The fear among small firms on Merseyside is that if they endeavour to show any initiative to expand, or even to continue in being, they will be faced not just with union opposition, but with what seems determination to obliterate them. What point is there in asking for this small firms employment subsidy? If that is the case, what is there in the Government's asking for an increase of £143,000?
This is a serious matter as it affects the small firms on Merseyside which might wish to take advantage of the subsidy if only they were not prevented from 1174 expanding by the attitude of the trade unions. There is a great fear not only that small firms will go out of existence, but that no new ones will start up and that therefore this subsidy will be purposeless because no one will be able to take advantage of it.

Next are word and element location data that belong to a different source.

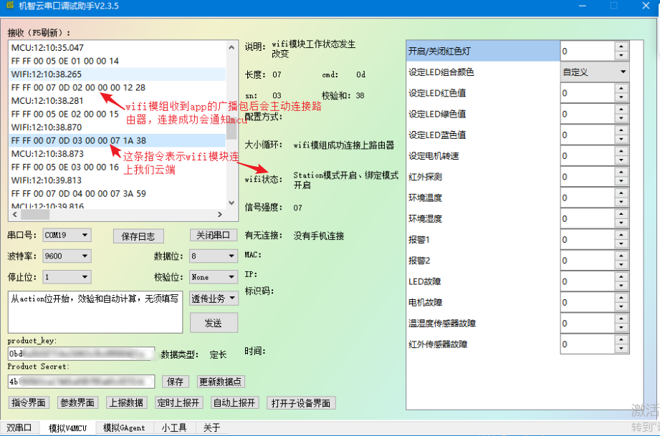Select the log line FF FF 00 07 0D 03
This screenshot has height=436, width=660.
pos(79,140)
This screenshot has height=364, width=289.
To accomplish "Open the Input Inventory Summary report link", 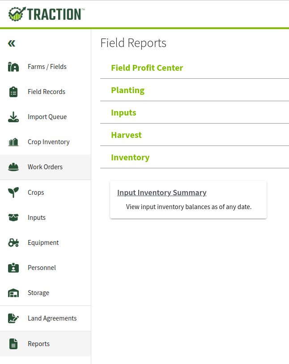I will [x=162, y=193].
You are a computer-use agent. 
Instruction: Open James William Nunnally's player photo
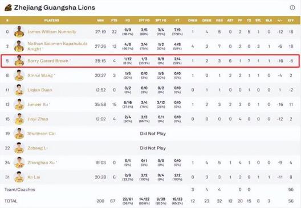(x=19, y=32)
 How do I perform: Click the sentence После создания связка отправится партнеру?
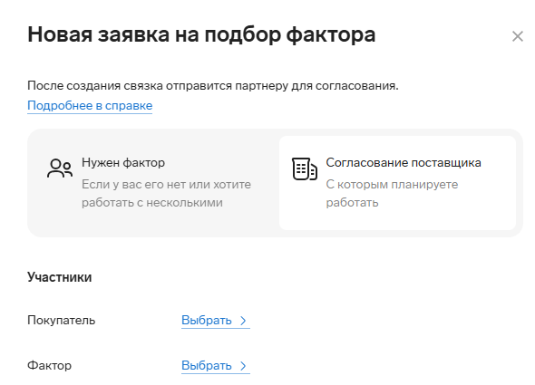click(x=212, y=85)
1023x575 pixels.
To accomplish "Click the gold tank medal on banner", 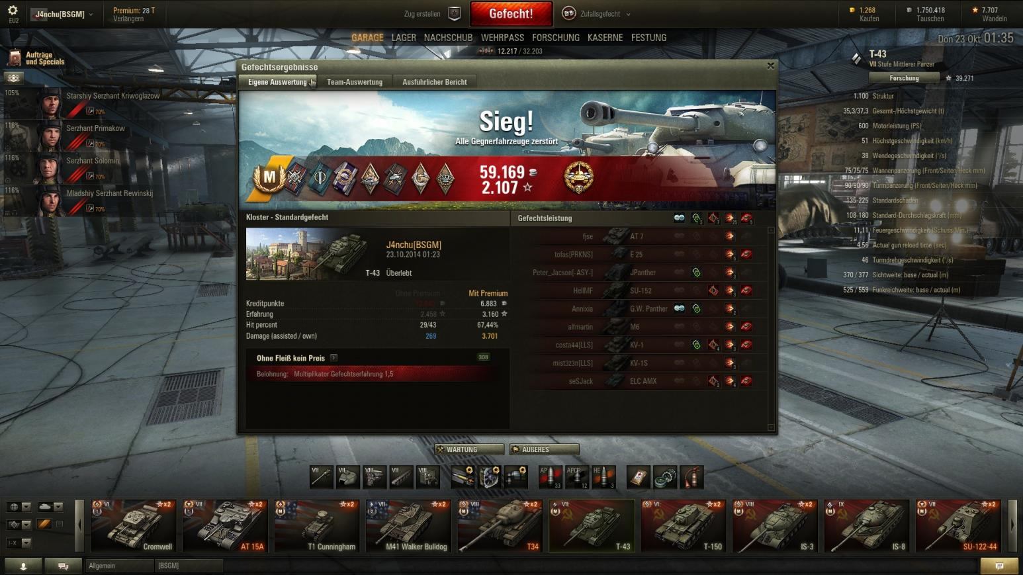I will 578,177.
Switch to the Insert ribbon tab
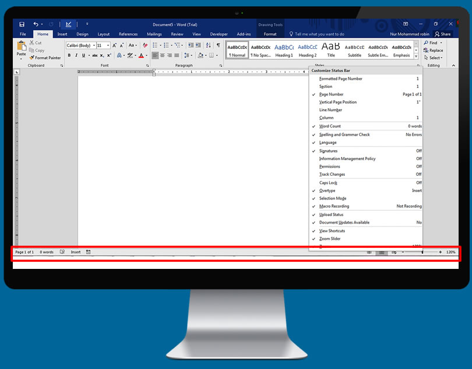 click(62, 34)
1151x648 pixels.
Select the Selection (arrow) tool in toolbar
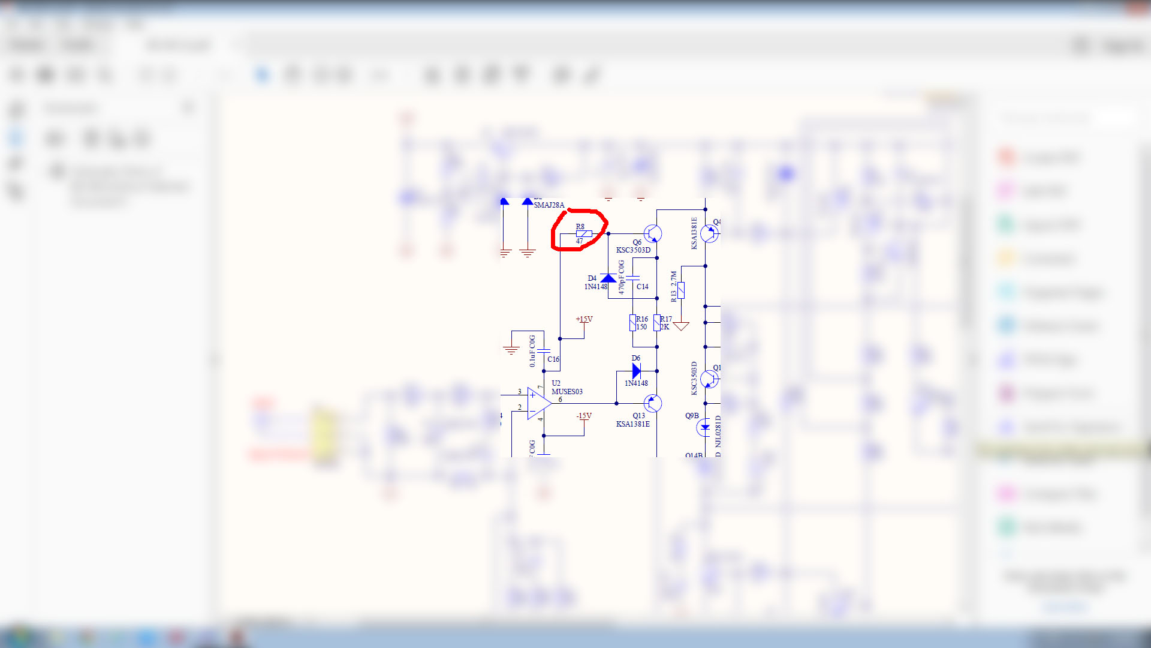[262, 75]
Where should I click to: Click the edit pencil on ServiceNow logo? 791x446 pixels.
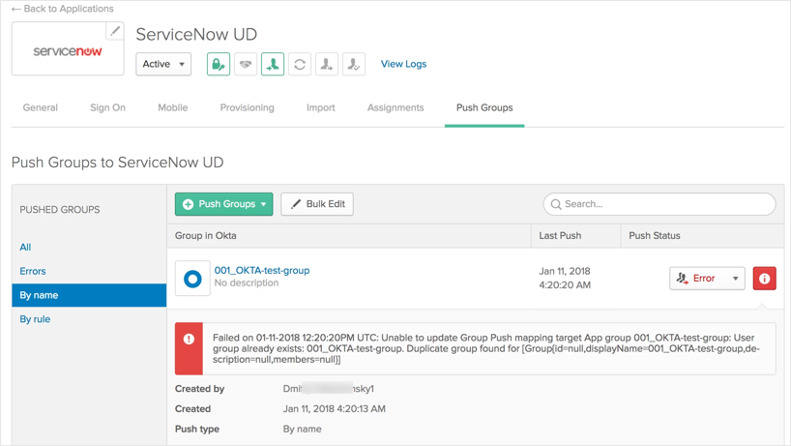[115, 31]
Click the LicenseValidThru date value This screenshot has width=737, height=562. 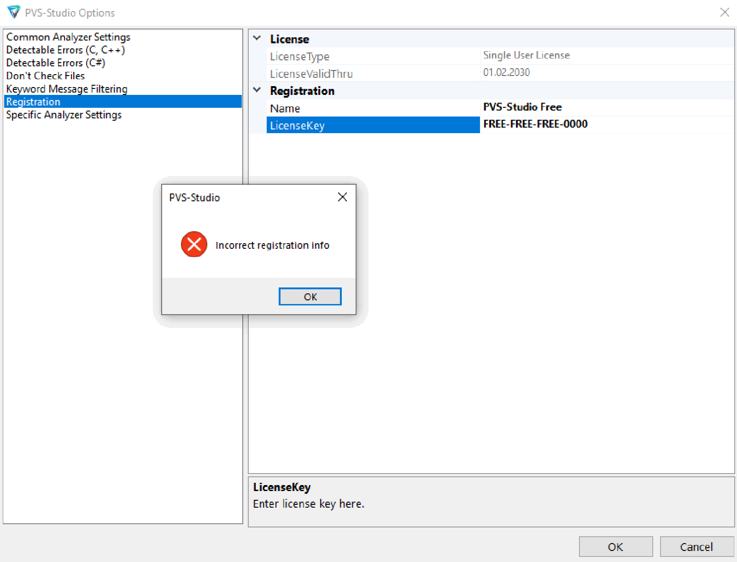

That is all that I wish to say, Mr. Deputy Speaker. I am grateful to you for allowing me a certain amount of latitude, but I think that my argument relates directly to the item in the Supplementary Estimate to which I referred when I began my speech.
§ 1.9 a.m.
§ The Under-Secretary of State for Employment (Mr. John Golding)The reason for the Supplementary Estimate is the success of the scheme. Since 1st July 1977, more than 2,000 firms—500 on Merseyside—in the special development areas have applied to join the scheme, and more than 1,800 have been accepted. As at 28th February, 5,784 extra jobs had been provided, 1,477 on Merseyside.
§ Mr. Graham PageBefore the Minister sits down—
§ Mr. Deputy SpeakerOrder. The Minister has sat down.